Absence d’échafaudage : reconnaissance de la responsabilité pénale de l’employeur
Sur un chantier, en l'absence d'un échafaudage destiné à prévenir le risque de chute de hauteur, un accident mortel est survenu. L’employeur est tenu responsable pénalement d'homicide involontaire. Même s'il n'est pas l'auteur direct du dommage, l’employeur a, par cette omission, violé de façon manifestement délibérée une obligation particulière de sécurité.
Date du texte : 5 nov. 2024
Arrêt de la Chambre criminelle de la Cour de cassation, 5 novembre 2024,23-86.418
Un salarié du BTP a perdu la vie à la suite d'une chute d’au moins quatre mètres alors qu'il effectuait des travaux sur un toit. Au moment de sa chute, il ne portait pas son harnais de sécurité, alors même que son employeur avait rappelé à l’ensemble des salariés le matin de la survenance de l'accident la nécessité de le porter.
L’employeur a été poursuivi devant le juge pénal pour le délit d’homicide involontaire par la violation manifestement délibérée d’une obligation de prudence ou de sécurité imposée par la loi ou le règlement, et l’infraction de mise à disposition pour des travaux temporaires en hauteur d’équipements de travail ne préservant pas la sécurité du salarié.
La chambre correctionnelle de la cour d’appel de Rouen a condamné l’employeur à une amende pour la mise à disposition d'équipements de travail ne garantissant pas la sécurité des salariés pour le travail en hauteur. En effet, elle a relevé que l'absence sur le chantier d'un échafaudage conforme, apte à prévenir le risque de chute de hauteur, était en lien direct avec la chute au sol de la victime.
Cependant, la cour d'appel n’a pas reconnu l’existence d’un délit d'homicide involontaire à l’encontre de l’employeur, soulignant que les constatations des procès-verbaux ne permettaient pas de retenir une violation manifestement délibérée d'une obligation de prudence ou de sécurité imposée par la loi ou le règlement. Elle a relevé que l'employeur, présent sur le site, avait rappelé aux salariés la nécessité de porter leur harnais de sécurité et, malgré ce rappel, la victime n’a pas porté cet équipement.

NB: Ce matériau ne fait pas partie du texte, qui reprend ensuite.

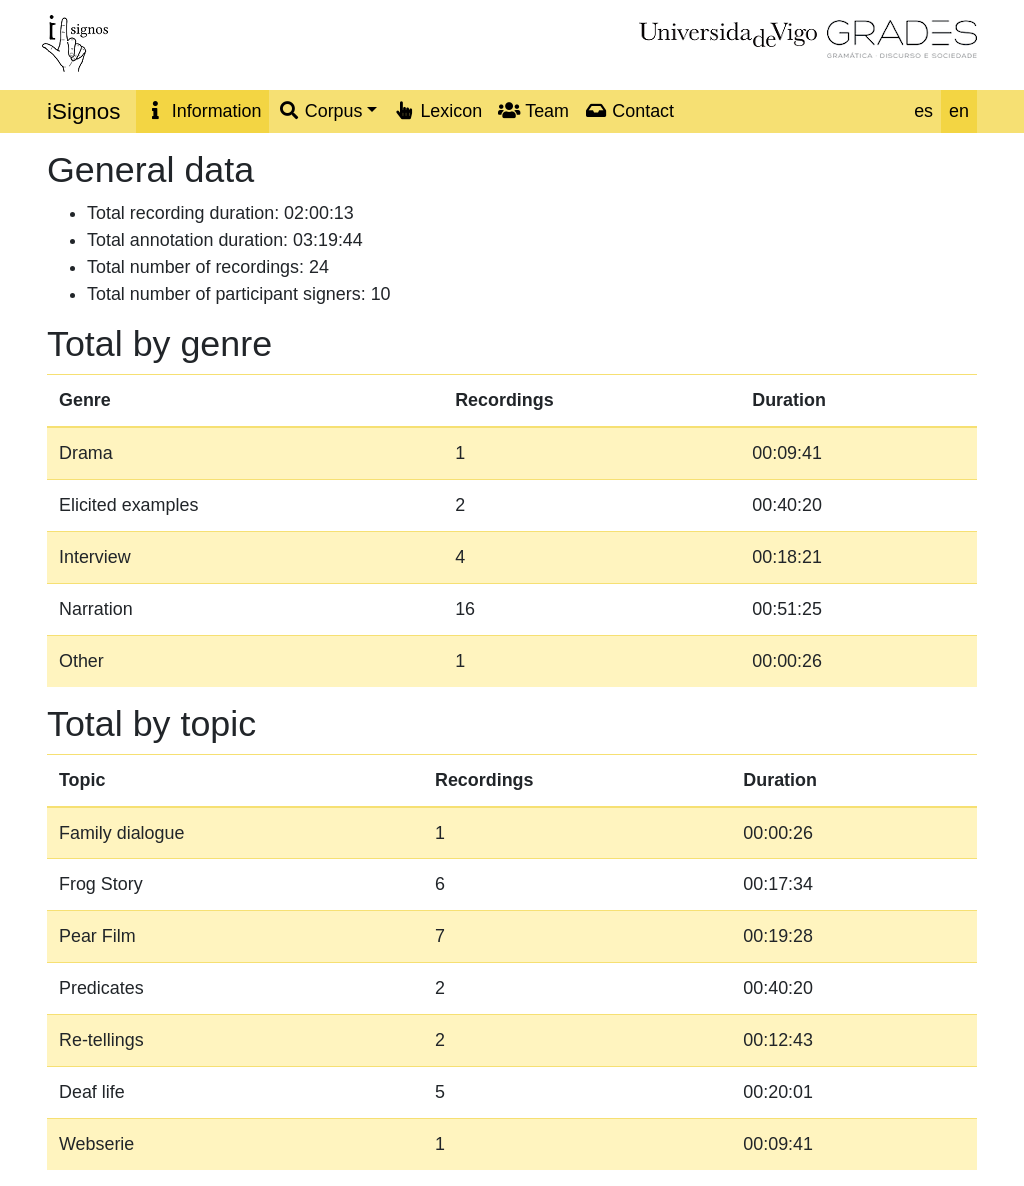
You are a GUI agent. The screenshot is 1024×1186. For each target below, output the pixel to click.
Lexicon (437, 111)
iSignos (83, 111)
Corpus (319, 111)
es (923, 111)
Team (533, 111)
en (959, 111)
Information (202, 111)
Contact (629, 111)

Les parties civiles ont formé un pourvoi, et soutiennent que la responsabilité de l'employeur aurait dû être retenue pour ne pas avoir fourni un échafaudage conforme et adapté aux risques encourus.
La Cour de cassation accueille leur demande et casse l’arrêt de la cour d’appel afin que la question portant sur la responsabilité de l’employeur au titre du chef d’homicide involontaire soit réévaluée devant une autre cour d’appel.
La Cour rappelle qu’en cas de délit « non intentionnel », comme l’homicide involontaire, les personnes qui n'ont pas causé directement le dommage, mais qui ont créé ou contribué à créer la situation qui a permis la réalisation du dommage, ou qui n'ont pas pris les mesures permettant de l'éviter, sont responsables pénalement s'il est établi qu'elles ont :
– soit violé, de façon manifestement délibérée, une obligation particulière de prudence ou de sécurité prévue par la loi ou le règlement,
– soit commis une faute caractériséeet qui exposait autrui à un risque d'une particulière gravité qu'elles ne pouvaient ignorer.
La Cour de cassation a considéré que la cour d'appel n'avait pas suffisamment justifié sa décision d’écarter la reconnaissance du délit d'homicide involontaire causé par l’employeur. Bien que l'employeur ait rappelé à ses salariés l'obligation de porter un harnais de sécurité, la Cour a souligné que l'absence d'un échafaudage conforme sur le chantier était directement liée à l'accident. La Cour de cassation a considéré que la cour d’appel ne pouvait pas d’un côté condamner l’employeur pour mise à disposition d’équipements de travail ne préservant pas la sécurité du salarié, et d’un autre côté le relaxer du délit d’homicide involontaire. Ainsi, elle a cassé la décision de la cour d’appel sur ce point.
Cette décision démontre, encore une fois, à quel point il est plus efficace, en matière de prévention des risques de chute de hauteur, de mettre à disposition des salariés des équipements de protection collective, tels que les échafaudages, plutôt que des équipements de protection individuelle, tels que les harnais.
Cet arrêt souligne également que la faute de la victime (comme le non-port du harnais) ne peut exonérer l'employeur de sa responsabilité si d'autres manquements (comme la violation manifestement délibérée d'une obligation de sécurité, par l’absence d’échafaudage conforme) ont joué un rôle dans l'accident.